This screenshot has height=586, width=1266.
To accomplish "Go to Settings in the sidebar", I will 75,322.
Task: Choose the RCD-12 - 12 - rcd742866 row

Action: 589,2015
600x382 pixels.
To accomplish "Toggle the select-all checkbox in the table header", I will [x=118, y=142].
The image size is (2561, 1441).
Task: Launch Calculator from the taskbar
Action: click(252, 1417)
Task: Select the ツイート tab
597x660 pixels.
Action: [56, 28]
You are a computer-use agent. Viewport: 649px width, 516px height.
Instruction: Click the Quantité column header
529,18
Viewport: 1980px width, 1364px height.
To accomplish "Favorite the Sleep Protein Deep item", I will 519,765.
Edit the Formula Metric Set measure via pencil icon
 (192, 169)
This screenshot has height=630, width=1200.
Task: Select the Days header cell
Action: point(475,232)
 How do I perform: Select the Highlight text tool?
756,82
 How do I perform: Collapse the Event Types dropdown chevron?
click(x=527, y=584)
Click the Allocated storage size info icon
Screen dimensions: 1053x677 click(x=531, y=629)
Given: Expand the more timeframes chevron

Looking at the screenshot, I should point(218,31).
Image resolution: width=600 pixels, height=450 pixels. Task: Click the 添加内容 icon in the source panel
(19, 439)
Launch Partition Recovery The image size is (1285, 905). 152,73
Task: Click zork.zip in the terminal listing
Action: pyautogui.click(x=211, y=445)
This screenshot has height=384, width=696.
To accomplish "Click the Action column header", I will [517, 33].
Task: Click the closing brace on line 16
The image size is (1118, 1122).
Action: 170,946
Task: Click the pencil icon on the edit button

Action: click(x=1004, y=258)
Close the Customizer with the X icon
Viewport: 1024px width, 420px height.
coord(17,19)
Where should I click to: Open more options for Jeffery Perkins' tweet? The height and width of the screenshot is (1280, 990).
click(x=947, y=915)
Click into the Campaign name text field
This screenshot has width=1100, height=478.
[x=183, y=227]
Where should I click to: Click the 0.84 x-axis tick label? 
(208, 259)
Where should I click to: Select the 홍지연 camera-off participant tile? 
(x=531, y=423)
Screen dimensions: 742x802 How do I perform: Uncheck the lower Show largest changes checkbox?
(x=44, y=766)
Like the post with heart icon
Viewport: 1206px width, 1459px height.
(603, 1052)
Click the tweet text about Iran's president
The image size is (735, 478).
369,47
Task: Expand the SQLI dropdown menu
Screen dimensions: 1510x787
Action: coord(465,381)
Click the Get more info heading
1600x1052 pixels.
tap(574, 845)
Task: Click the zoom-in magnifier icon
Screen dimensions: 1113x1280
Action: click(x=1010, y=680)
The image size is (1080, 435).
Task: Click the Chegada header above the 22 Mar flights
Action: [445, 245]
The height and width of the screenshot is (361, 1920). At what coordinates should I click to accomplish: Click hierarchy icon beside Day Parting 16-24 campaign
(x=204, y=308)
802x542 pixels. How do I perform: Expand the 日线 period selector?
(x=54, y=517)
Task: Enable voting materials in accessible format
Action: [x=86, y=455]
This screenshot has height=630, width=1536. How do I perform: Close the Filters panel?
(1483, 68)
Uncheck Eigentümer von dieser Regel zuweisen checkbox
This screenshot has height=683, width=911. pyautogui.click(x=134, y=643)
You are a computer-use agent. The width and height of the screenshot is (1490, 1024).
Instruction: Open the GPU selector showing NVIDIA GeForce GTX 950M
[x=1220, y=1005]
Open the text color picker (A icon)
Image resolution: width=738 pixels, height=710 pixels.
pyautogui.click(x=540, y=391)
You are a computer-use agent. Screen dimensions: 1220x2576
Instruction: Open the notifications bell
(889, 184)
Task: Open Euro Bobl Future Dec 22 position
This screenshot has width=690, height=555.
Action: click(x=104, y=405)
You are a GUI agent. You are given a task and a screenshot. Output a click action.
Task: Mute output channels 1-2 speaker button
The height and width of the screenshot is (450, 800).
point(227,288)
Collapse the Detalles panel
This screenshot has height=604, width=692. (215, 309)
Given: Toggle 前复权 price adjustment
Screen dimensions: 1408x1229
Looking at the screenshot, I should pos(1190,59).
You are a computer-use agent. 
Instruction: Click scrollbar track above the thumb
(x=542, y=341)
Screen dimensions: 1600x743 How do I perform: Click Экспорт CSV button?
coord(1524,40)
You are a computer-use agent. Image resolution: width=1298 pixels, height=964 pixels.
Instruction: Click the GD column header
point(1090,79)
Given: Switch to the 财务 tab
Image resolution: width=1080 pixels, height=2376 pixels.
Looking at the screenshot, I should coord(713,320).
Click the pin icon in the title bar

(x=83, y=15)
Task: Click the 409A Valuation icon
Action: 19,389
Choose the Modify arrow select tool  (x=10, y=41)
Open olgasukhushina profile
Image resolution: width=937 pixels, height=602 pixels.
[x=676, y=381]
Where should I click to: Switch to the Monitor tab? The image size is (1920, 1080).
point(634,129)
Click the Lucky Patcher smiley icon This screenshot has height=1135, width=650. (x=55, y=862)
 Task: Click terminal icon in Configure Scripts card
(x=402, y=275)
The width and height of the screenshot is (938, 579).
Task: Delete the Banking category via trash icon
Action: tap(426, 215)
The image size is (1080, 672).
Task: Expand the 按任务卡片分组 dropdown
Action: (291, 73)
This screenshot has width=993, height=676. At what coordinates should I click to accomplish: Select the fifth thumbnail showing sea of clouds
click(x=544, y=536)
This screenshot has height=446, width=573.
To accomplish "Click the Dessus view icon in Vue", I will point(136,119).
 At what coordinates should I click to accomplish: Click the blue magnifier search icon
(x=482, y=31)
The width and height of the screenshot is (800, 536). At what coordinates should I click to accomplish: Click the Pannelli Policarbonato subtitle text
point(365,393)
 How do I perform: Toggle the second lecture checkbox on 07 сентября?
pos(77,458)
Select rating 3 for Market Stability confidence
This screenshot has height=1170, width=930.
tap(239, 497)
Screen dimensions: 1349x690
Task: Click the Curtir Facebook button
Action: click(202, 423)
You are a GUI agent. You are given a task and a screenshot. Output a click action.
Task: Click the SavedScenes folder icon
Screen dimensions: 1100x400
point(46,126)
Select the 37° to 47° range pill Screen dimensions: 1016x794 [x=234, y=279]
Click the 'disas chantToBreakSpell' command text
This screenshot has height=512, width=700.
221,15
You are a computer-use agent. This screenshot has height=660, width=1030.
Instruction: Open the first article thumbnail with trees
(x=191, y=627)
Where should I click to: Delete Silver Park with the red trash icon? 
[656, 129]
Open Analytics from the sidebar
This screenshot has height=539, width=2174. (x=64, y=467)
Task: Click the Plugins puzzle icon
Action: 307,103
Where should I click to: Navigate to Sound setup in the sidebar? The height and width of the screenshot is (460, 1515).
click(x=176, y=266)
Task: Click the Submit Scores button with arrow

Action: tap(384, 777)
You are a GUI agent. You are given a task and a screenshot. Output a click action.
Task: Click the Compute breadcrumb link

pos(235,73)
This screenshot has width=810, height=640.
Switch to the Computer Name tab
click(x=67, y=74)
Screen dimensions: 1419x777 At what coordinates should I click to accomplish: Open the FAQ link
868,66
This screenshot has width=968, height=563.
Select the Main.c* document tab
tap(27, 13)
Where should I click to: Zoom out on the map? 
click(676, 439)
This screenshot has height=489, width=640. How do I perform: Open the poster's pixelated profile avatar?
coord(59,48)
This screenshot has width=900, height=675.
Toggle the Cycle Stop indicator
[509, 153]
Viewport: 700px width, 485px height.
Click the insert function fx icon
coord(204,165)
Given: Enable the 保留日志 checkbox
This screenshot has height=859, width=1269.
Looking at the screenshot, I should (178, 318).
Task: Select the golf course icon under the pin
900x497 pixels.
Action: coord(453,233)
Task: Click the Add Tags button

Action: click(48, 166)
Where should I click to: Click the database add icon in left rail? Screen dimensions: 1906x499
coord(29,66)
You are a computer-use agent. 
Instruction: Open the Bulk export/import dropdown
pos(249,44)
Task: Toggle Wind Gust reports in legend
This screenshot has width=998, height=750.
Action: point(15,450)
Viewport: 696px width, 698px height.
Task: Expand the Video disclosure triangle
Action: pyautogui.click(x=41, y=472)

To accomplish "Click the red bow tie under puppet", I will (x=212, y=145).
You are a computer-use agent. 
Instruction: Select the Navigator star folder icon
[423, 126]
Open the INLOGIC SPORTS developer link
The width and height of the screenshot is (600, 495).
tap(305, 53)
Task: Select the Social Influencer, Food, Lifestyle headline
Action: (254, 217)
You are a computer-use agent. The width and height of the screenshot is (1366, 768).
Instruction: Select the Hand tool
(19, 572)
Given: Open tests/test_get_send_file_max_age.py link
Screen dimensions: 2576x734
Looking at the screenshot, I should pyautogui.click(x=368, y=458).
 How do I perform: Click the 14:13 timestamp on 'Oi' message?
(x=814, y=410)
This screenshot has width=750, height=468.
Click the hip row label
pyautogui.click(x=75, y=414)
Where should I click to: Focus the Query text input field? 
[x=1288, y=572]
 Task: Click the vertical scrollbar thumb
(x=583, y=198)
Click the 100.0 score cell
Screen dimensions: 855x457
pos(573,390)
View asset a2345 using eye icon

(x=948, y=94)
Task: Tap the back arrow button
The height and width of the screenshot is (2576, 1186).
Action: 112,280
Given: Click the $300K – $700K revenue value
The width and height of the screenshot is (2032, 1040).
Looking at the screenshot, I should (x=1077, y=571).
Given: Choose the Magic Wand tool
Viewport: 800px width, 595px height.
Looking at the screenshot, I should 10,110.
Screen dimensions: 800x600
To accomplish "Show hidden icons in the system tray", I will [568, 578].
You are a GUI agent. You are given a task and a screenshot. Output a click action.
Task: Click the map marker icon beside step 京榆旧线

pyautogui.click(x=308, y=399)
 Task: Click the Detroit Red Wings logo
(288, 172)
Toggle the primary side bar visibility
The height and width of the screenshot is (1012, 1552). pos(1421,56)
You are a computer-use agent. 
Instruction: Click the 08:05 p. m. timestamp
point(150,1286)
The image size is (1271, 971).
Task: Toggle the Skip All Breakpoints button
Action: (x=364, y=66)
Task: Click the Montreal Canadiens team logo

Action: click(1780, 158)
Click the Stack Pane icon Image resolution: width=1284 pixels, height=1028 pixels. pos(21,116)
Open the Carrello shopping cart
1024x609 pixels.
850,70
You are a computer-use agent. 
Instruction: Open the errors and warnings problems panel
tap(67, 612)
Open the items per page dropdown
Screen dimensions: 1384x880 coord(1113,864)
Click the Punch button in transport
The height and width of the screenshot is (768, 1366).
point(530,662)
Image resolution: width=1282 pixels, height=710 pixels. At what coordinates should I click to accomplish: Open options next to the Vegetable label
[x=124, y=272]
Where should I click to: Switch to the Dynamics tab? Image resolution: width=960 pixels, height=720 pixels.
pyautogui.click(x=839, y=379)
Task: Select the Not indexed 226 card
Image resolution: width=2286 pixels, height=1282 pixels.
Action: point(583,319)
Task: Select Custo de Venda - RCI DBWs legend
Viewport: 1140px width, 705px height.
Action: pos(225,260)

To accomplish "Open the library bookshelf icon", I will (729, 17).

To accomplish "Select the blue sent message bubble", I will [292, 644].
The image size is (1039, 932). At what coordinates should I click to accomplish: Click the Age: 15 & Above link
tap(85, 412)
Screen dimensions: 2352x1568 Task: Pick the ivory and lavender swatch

=-=-=-=-=

Assignment: Could you please copy the lines above exactly, beginning at the first and ending at the line that contains "Click into the Campaign name text field"?

Answer:
This screenshot has height=586, width=1266.
To accomplish "Go to Settings in the sidebar", I will 75,322.
Task: Choose the RCD-12 - 12 - rcd742866 row

Action: 589,2015
600x382 pixels.
To accomplish "Toggle the select-all checkbox in the table header", I will [x=118, y=142].
The image size is (2561, 1441).
Task: Launch Calculator from the taskbar
Action: click(252, 1417)
Task: Select the ツイート tab
597x660 pixels.
Action: [56, 28]
You are a computer-use agent. Viewport: 649px width, 516px height.
Instruction: Click the Quantité column header
529,18
Viewport: 1980px width, 1364px height.
To accomplish "Favorite the Sleep Protein Deep item", I will 519,765.
Edit the Formula Metric Set measure via pencil icon
 (192, 169)
This screenshot has height=630, width=1200.
Task: Select the Days header cell
Action: point(475,232)
 How do I perform: Select the Highlight text tool?
756,82
 How do I perform: Collapse the Event Types dropdown chevron?
click(x=527, y=584)
Click the Allocated storage size info icon
Screen dimensions: 1053x677 click(x=531, y=629)
Given: Expand the more timeframes chevron

Looking at the screenshot, I should point(218,31).
Image resolution: width=600 pixels, height=450 pixels. Task: Click the 添加内容 icon in the source panel
(19, 439)
Launch Partition Recovery The image size is (1285, 905). 152,73
Task: Click zork.zip in the terminal listing
Action: pyautogui.click(x=211, y=445)
This screenshot has height=384, width=696.
To accomplish "Click the Action column header", I will [517, 33].
Task: Click the closing brace on line 16
The image size is (1118, 1122).
Action: 170,946
Task: Click the pencil icon on the edit button

Action: click(x=1004, y=258)
Close the Customizer with the X icon
Viewport: 1024px width, 420px height.
coord(17,19)
Where should I click to: Open more options for Jeffery Perkins' tweet? The height and width of the screenshot is (1280, 990).
click(x=947, y=915)
Click into the Campaign name text field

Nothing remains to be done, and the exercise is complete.